Microsoft Office Tutorials and References
In Depth Information
Customizing a Template
To change a style, hover the pointer over it so the symbol to the right of the style’s
name becomes a downward-pointing arrow. Click the arrow and, from the menu
that appears, select Modify. The Modify Style dialog box opens, as shown in Figure
7-4. This dialog box has the name of the style you selected already filled in, along
with its properties and formatting. Here’s what you can change:
• Name. When you modify an existing style, this box displays the name of the
style you selected. If you like, rename the style to something that’s easier for you
• Style type. Word has five style categories:
— Paragraph. This sets the style for an entire paragraph, up to the final
paragraph mark ( ¶ ) that Word inserts when you hit the Enter key. For a
paragraph style, you can set font, paragraph, tabs, border, language, frame (text
wrapping), bullets and numbering, and text effects. Many of these settings
appear in the Formatting section; if you don’t see the formatting option you
want, click the lower-left Format button and select a setting from the menu
— Character.
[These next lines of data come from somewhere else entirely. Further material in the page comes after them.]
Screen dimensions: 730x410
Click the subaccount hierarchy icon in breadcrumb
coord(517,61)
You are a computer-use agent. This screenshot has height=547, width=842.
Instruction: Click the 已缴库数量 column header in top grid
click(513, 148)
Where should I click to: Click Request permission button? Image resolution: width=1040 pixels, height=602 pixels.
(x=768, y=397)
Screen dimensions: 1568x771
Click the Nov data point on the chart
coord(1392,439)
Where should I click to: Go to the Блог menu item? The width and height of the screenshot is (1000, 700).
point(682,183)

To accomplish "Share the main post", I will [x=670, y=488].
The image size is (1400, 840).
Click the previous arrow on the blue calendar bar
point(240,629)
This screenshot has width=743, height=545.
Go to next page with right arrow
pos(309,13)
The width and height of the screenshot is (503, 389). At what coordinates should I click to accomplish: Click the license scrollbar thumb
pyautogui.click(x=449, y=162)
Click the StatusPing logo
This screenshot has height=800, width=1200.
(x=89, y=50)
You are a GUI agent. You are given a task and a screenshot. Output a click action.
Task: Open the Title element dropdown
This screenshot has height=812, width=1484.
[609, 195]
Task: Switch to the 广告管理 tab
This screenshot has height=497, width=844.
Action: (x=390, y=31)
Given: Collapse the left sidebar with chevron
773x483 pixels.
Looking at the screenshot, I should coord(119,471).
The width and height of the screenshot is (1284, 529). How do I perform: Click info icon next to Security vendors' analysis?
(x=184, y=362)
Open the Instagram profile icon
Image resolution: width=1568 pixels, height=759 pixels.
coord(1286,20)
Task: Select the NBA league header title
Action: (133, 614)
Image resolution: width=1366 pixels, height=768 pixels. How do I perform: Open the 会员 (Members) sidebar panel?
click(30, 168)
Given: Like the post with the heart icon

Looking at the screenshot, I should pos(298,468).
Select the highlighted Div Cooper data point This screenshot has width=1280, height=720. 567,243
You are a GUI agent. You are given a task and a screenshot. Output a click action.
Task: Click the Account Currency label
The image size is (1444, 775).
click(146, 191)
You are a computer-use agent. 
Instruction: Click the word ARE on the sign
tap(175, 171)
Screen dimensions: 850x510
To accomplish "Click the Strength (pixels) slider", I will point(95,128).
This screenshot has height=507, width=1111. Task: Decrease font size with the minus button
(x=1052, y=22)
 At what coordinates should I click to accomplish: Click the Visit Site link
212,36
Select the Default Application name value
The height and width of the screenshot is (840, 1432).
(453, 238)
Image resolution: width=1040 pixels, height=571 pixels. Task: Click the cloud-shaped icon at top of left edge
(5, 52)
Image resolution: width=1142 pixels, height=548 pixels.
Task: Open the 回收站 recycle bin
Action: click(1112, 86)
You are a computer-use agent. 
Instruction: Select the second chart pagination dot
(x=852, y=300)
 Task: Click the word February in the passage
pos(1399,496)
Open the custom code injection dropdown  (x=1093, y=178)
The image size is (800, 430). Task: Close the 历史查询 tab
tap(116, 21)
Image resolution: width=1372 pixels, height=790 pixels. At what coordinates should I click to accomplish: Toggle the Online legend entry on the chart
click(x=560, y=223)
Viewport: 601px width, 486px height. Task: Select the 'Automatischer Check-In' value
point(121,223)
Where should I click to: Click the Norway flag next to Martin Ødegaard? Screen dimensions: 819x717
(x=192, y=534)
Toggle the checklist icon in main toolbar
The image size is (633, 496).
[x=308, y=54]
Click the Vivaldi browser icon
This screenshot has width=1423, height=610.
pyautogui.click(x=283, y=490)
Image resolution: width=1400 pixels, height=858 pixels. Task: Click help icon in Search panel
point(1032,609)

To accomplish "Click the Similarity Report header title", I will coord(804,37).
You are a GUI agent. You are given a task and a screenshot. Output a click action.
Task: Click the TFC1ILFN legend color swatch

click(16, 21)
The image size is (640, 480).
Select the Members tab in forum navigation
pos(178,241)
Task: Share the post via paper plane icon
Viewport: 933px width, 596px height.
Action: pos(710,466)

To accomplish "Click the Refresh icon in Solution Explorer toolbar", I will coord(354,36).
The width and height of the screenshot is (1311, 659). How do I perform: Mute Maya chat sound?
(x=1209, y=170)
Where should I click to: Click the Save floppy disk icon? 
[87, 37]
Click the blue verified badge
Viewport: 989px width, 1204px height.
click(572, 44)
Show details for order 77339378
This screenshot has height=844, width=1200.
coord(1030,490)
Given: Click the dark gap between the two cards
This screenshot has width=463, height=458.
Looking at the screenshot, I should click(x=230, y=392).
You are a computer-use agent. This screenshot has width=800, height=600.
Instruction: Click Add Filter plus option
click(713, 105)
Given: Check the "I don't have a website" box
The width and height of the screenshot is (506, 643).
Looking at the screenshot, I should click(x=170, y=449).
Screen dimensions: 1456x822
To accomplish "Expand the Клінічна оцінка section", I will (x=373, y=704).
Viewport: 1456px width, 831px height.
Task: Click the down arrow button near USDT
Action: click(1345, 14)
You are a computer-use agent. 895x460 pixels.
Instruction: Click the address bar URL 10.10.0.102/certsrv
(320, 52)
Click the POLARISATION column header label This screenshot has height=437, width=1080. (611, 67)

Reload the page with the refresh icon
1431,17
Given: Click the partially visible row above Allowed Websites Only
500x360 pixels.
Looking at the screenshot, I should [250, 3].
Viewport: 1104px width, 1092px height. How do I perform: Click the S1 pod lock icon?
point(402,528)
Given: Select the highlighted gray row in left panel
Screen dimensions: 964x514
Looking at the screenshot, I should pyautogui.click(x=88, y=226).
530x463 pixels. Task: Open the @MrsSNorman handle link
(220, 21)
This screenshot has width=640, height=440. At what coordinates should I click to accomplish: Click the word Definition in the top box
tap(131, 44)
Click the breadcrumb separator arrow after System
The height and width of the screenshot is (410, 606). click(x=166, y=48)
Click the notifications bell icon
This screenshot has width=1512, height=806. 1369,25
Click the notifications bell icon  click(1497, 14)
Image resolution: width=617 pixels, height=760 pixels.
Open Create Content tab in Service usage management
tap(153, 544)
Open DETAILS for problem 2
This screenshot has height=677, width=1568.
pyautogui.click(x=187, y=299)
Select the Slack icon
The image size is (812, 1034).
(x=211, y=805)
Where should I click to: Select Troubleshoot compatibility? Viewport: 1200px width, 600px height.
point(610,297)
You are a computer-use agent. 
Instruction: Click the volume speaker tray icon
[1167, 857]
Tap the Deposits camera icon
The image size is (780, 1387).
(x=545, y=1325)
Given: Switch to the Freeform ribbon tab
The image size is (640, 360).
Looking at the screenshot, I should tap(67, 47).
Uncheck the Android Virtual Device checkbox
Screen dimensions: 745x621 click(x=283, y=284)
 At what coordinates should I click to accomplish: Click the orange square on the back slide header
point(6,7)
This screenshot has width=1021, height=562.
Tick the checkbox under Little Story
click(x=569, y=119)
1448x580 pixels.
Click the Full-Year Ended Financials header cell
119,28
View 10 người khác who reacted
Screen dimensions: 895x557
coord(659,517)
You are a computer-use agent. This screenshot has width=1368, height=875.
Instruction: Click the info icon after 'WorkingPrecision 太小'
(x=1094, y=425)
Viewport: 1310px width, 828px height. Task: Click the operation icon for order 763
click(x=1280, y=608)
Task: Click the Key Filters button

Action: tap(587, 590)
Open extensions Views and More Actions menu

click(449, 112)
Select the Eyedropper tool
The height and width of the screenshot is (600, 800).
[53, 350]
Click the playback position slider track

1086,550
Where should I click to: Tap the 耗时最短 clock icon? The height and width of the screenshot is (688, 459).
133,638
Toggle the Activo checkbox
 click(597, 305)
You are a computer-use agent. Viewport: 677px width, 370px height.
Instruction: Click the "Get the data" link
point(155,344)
This applies to specific text within a paragraph, such as foreign
words you want to italicize or computer code . When you select text and
apply a character style to it, the selected text appears in that style, whatever
the style of the rest of the paragraph. You can set font, border, language, and
text effects for character styles.
— Linked (paragraph and character). This is a hybrid of a paragraph style
and a character style. If you select only part of a paragraph and apply a
linked style to it, the selected text takes on the linked style’s formatting,
but the rest of the paragraph remains unchanged. If you simply click in a
paragraph without selecting and apply a linked style, then the entire
paragraph takes on the formatting. Linked styles appear in the Style window as
a paragraph mark ( ¶ ) followed by the letter a.
Tip: All of Word’s built-in heading styles are linked styles. Here’s a neat trick for working with them: Select
the first word or phrase of a paragraph and apply a heading style to it. This makes the first few words
stand out in the text—and now those opening words can show up in Outline view (page 27), appear in a
table of contents (page 173), or be cross-referenced (page 171).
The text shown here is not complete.